-- Extracted material --
===============

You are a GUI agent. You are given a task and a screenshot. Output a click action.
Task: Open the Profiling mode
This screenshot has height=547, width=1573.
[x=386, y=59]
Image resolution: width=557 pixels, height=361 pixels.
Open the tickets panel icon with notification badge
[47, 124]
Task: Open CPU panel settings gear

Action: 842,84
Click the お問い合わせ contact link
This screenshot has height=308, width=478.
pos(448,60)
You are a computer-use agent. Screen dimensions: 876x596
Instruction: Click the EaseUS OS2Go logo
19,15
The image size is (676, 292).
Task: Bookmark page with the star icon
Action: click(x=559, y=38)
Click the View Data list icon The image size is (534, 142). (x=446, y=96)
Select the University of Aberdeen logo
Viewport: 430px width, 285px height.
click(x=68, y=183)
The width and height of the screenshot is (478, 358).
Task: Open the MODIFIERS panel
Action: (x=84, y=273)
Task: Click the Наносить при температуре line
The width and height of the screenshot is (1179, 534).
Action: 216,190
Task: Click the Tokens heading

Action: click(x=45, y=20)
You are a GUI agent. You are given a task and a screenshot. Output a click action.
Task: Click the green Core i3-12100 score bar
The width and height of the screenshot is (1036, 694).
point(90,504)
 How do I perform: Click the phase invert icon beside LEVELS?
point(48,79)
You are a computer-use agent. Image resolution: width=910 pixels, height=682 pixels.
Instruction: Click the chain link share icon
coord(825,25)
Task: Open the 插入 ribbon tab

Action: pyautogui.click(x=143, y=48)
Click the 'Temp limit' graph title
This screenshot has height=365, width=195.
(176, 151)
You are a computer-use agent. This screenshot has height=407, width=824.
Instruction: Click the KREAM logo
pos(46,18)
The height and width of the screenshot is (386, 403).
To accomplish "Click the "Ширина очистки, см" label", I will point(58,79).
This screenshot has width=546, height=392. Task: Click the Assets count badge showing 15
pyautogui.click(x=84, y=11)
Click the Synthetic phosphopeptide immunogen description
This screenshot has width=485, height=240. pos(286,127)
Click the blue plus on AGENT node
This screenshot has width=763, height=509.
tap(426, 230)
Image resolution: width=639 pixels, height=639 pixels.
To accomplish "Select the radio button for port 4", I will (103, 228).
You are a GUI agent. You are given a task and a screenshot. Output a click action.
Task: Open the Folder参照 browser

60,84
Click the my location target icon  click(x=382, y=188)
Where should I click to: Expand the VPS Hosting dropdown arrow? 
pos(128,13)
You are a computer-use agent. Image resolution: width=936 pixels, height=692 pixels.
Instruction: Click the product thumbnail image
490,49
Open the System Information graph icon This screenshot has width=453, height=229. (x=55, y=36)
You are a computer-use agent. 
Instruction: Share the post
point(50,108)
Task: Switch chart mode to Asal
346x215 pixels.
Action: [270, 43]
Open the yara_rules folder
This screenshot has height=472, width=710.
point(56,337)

===============

-- Exercise description --
Tell how many lines in the data above hold "will". Nothing but the number.

-- Response --
2